You are definitely into the point where it begins hockey sticking up. I love the witches so much.
Wyrd Sisters is the one I started with, way back in 1990. A classic.
 

Enjoyed Hardwired back in the day, I believe I've got a hard copy around here waiting for a re-read. Agree that it's more cyber punky than most of the other canon (Snowcrash, Sprawl trilogy, Marîd Audran trilogy (When Gravity Fails etc)). Or maybe it's Metropolitan...

Also, there's this: Hardwired: The Sourcebook - Wikipedia
That's Hardwired. Metropolitan is urban fantasy.

The Hardwired sourcebook is fascinating. I wonder how many times an author has been so actively involved in bringing their fiction into the RPG world?
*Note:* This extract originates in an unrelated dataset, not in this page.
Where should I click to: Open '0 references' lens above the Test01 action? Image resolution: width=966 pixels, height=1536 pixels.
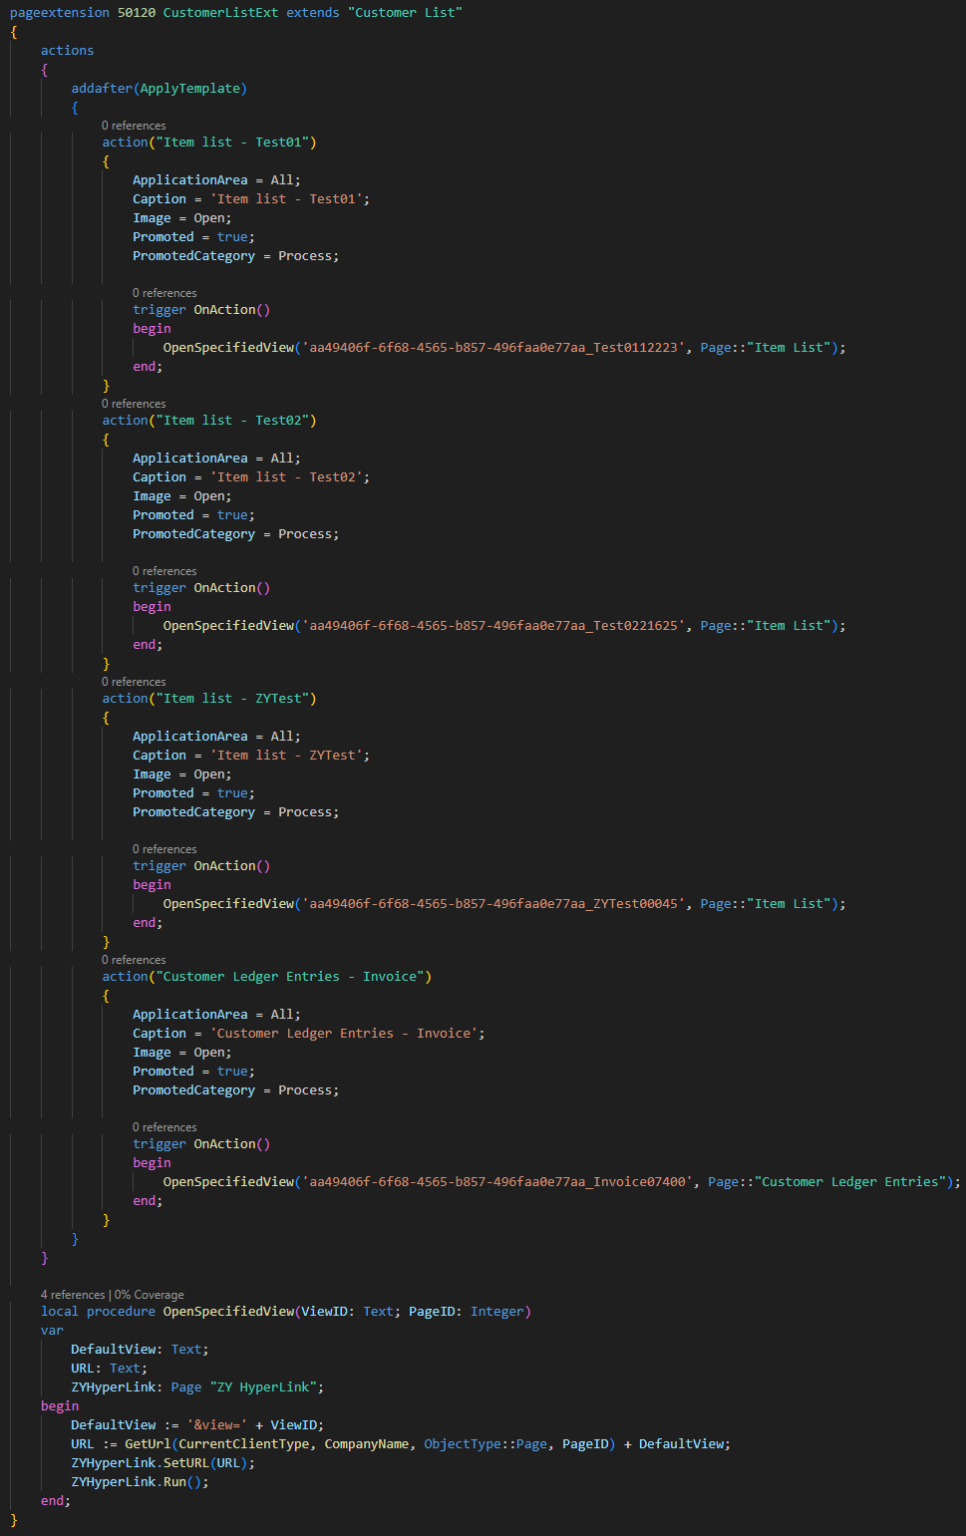[133, 125]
I absolutely agree. A high page count demands a lot of the reader and when it is not justified, I almost get mad because it feels like the author don't respect the readers time. And I have read 400+ page books with slow pacing that I absolutely loved, its definitely possible and I am not generally opposed to it. But after reading Stormlight 1 I only could think "why did you need over 1000 pages to tell this story?" With careful editing this could've been 700 pages or even less.
I think there's a fine line between details that bring the world to life and just faffing around. Yeah, there are some phonebook novels that I love - Susanna Clarke's Jonathan Strange & Mr. Norrell springs to mind. Clive Barker's Imajica. But increasingly, I've got less and less patience for these overgrown novels that really needed pruning.
 

The big problem I have at this point with longer novels is that I've gotten into the habit of reading a novel in the evening between dinner and bed (on nights when I'm not doing something more social). A really big novel will either need a couple-three nights or I'll have to make special plans for reading it, such as setting aside a Saturday or something.
 

Thanks to recommendations here I've now finished Fever Beach, Carl Hiaasen's latest, and it is pretty good, and very up to date (it came out in May and is set in 2026, leading up to the midterms). He's as funny and acerbic as ever, and it's even fairly upbeat at the end.

(Twilly Spree is a slightly annoying overly effective protagonist and in that he's a worthy successor to Clinton Tyree, who at least was never the protagonist, more that GMPC who comes and saves the PCs when they get in over their heads.)